Accordingly, I (make that we) made a private vow of poverty - to live with a minimum of possessions, and to endeavor to live even without those if called upon to give them.
During these six years I have had to purge at least a dozen times. No matter what I give away out the front door, something sneaks in the back door and takes up residence. Either that or stuff reproduces when I am not looking...
Maybe it's like keeping gerbils or something.
Anyway - practicing poverty requires a certain level of ruthlessness in this society. The siren song of "more" is ever before our faces and we have to determinedly look away.
I went to a seminar on voluntary poverty at our parish a few years ago and was both gratified and astounded. Gratified because it was very well attended. Astounded because of the attendees most of them were very well-off and they spent a great portion of the seminar justifying their goods and chattels, and saying that there was nothing wrong with being rich, but that one must be careful that they didn't start thinking they were better than others because of it, and similar statements. It was surreal.

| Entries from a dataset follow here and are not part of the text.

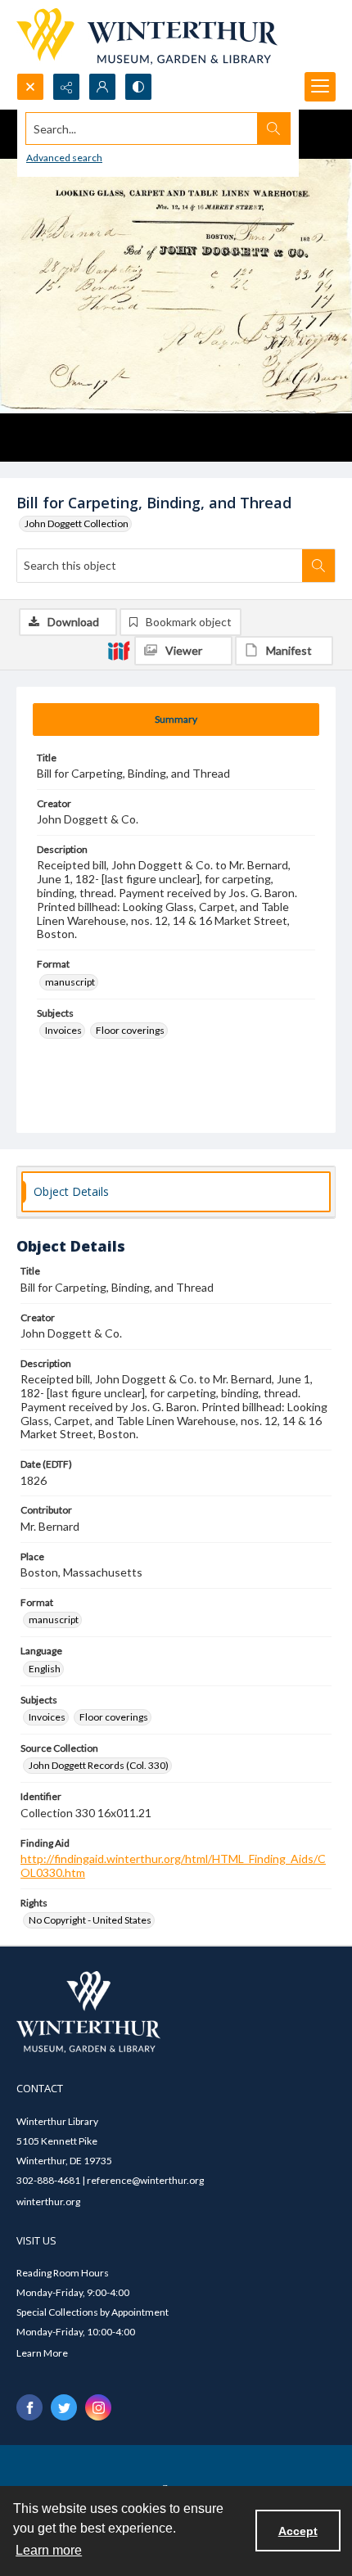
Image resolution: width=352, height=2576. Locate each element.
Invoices (63, 1030)
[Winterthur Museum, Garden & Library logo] (147, 36)
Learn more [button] (49, 2550)
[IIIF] (119, 650)
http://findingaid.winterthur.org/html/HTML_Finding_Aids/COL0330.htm (173, 1865)
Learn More (42, 2353)
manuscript (70, 982)
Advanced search (64, 157)
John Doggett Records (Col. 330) (99, 1765)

I think they wanted to be blessed for their wealth. Of course, then I had to chastise myself for being so (%&# judgmental. It is true that real poverty of spirit incorporates charity of thought!
I need to be so very careful of my thoughts and judgements. For instance - I often see those who I know have a lot of money and who spend a great deal on their pleasure and possessions, their wants and whims, put a dollar in the collection basket. (I get roped into taking up collection a lot of the time. Is this to keep me challenged?) At the time I so want to turn them upside down and shake them until they fork over a substantial amount! Then I have to figuratively smack myself upside the head to remind me to have some charity. I don't know their thoughts, and I don't know their struggles and I've been there myself so how dare I entertain these prejudicial thoughts about them?
Humility is a bear.
Charitable thoughts are a bear.
Poverty is great - just a bear to attain voluntarily.
So many bears, so little strength. May God's grace shine on me and keep me grateful!